Thirty minutes after the last administration of drinking water or honey or drugs respectively, KA (15 mg/kg body weight; 10 mg/ml in normal saline) was administered subcutaneously (s.c.) to all groups except for the control group, which received subcutaneous injection of normal saline. The dose of KA (15 mg/kg body weight; s.c.) has been previously reported to be sufficient to inflict a significant injury in the different regions of the brain (i.e. amygdala, hippocampus and cortex) and all tested parameters (i.e. citrulline level, total adenine nucleotides and total creatine compounds), to reach their peaks after 2 h following KA administration [26].

Seizure characteristics

Following KA administration, animals were monitored for 4 h and the time to the onset of first generalized tonic-clonic seizures (characterized by stage 4 described by Zhang et al. [2]) was recorded. Since this study used single high dose KA treatments which were associated with a high mortality rate, special efforts were made to improve the survival rate of KA-treated animals. To reduce mortality [27], diazepam (10 mg/kg body weight; Atlantic Laboratories Corp.

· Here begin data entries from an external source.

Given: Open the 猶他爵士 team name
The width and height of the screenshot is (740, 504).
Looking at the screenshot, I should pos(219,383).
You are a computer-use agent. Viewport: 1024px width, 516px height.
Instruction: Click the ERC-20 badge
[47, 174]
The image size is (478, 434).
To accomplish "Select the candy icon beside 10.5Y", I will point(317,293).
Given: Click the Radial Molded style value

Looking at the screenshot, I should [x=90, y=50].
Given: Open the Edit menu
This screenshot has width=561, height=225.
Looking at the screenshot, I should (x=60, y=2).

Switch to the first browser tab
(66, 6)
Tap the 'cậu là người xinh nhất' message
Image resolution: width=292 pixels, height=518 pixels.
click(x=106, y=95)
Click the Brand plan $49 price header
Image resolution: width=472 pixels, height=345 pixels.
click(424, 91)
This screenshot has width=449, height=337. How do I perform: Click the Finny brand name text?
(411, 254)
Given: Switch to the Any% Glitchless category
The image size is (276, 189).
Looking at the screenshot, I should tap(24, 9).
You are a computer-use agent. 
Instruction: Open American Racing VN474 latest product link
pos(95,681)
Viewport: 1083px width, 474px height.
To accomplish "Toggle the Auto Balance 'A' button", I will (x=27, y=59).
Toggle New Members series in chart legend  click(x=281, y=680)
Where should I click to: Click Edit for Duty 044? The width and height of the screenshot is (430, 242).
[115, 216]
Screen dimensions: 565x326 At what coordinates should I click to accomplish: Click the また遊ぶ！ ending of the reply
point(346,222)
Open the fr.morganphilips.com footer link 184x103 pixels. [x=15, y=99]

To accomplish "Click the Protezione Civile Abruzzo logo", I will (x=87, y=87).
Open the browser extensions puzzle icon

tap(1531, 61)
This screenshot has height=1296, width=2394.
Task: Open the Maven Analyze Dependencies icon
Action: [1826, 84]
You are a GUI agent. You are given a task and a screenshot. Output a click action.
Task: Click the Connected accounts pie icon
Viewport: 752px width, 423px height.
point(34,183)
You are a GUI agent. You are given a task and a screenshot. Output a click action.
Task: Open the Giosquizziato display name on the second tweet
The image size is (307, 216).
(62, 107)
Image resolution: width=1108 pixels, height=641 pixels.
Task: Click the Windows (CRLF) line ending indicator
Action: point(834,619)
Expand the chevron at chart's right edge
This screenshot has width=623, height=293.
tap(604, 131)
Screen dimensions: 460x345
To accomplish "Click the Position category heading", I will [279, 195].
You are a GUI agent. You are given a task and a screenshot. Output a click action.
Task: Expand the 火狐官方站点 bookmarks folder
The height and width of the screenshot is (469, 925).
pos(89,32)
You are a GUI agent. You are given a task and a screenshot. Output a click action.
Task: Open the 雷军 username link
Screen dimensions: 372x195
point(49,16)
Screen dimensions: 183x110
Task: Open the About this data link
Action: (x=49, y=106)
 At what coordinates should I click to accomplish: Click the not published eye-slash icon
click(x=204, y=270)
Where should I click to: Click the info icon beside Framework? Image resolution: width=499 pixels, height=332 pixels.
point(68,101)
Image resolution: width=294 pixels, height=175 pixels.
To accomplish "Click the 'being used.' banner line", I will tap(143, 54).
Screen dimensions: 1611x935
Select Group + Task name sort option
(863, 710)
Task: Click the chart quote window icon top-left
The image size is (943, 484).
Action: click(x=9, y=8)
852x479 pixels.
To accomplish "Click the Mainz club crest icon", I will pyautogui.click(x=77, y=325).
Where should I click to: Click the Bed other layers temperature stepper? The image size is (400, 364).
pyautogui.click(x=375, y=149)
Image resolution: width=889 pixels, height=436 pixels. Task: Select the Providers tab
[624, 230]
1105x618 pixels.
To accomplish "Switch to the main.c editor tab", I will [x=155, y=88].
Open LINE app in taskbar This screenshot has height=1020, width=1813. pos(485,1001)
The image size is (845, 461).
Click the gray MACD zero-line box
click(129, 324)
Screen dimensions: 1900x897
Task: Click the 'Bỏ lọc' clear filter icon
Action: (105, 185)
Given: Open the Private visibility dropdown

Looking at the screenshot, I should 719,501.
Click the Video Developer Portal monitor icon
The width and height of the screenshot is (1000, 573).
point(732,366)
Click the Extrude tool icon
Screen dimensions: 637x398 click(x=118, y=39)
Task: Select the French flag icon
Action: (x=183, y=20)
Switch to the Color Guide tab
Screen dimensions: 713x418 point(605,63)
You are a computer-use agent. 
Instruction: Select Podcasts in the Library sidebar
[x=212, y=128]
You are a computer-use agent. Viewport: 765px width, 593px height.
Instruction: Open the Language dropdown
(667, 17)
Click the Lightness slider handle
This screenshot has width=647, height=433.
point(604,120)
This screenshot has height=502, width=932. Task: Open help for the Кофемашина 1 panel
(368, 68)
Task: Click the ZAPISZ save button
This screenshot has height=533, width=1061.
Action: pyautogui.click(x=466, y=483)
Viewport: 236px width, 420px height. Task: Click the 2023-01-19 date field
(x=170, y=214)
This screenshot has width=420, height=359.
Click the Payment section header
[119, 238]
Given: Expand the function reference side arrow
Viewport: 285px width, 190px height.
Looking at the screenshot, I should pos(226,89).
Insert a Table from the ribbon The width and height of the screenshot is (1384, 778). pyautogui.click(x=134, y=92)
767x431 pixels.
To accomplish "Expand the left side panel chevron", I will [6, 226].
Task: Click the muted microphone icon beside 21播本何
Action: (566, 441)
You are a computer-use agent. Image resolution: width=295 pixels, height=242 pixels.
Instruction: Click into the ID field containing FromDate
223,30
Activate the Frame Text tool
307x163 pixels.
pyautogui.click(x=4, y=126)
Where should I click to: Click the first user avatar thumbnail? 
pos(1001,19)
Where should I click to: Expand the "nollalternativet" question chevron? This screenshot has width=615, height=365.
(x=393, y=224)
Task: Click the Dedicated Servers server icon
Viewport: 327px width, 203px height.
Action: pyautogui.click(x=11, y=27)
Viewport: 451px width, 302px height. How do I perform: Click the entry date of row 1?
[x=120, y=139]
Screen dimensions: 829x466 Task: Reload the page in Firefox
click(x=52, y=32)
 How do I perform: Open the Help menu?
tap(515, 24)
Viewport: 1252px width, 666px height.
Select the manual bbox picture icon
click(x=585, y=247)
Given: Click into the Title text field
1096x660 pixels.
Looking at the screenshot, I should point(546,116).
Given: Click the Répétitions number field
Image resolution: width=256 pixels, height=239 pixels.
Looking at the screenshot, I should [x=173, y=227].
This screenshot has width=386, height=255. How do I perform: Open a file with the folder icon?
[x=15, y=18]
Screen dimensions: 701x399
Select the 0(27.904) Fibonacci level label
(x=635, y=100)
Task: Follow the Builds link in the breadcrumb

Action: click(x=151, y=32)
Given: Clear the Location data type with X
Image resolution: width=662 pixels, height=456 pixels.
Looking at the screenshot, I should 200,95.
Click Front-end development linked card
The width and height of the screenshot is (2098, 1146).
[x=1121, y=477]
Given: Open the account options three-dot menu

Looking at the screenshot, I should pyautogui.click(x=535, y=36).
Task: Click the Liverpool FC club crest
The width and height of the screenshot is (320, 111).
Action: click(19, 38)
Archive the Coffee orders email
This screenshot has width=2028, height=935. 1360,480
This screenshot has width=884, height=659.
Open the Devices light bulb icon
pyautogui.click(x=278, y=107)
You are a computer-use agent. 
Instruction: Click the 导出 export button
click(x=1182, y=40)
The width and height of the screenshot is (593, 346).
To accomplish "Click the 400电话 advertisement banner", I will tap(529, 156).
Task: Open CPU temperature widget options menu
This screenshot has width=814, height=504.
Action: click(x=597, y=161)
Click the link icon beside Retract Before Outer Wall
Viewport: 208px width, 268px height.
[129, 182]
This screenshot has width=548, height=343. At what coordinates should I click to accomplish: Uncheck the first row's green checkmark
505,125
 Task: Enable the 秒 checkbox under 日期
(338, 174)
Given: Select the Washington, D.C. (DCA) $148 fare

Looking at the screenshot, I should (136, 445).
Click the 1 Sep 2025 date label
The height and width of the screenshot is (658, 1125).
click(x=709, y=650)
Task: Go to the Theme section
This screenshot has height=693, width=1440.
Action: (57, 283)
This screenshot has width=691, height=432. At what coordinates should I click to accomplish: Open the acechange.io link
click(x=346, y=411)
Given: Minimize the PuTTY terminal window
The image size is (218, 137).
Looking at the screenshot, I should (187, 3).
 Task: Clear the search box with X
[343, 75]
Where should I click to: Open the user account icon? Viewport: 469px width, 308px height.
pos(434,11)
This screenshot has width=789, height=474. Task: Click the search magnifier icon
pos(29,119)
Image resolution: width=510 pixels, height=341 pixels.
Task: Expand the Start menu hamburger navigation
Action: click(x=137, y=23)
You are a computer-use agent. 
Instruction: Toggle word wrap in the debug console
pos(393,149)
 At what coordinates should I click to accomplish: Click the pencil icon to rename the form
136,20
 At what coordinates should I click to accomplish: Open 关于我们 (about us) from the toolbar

Ltd., Thailand) was administered intraperitoneally, approximately 90 min after the first generalized seizure to animals of 24 h and 48 h subgroup, except for the control groups, which received an equivalent amount of normal saline. Subcutaneous normal saline injection was administered periodically during the first 24 h recovery period.

The open-field test procedure

For the study 1 only, behavioral change was observed using an open field test (OFT) to assess the locomotor activity of animals. With the exception of 2 h subgroups, locomotor activity of animals was documented in the 24 h and 48 h subgroups from each major group. The animals were tested one at a time and handled by their tails at all times. The animals were individually placed at the central square of the OFT apparatus (90 cm x 90 cm x 27 cm, consisting of 25 equally sized squares measuring 18 cm x 18 cm each). Animals were allowed to explore freely the area for 15 min while the locomotor activity was recorded using the video-tracking system. After each trial, the animals were returned to their cage and the apparatus was cleaned between each rat using 30% ethyl alcohol and allowed to dry between trials. All tests were conducted between 8 am and 2 pm. The OFT was performed using an in-house built-in OFT apparatus from the Department of Neurosciences, School of Medical Sciences Universiti Sains Malaysia, Kelantan, Malaysia and SMART software (Panlab, Harvard) from BRAINetwork, Universiti Sains Malaysia, Kelantan, Malaysia. Locomotor activity of animals was assessed based on the number of line crossing (the frequency of crossing one of the black grid lines with all four paws) in the OFT apparatus in 15 min duration. The behavioral of animals were observed and analyzed by an observer blinded with respect to the experimental groups.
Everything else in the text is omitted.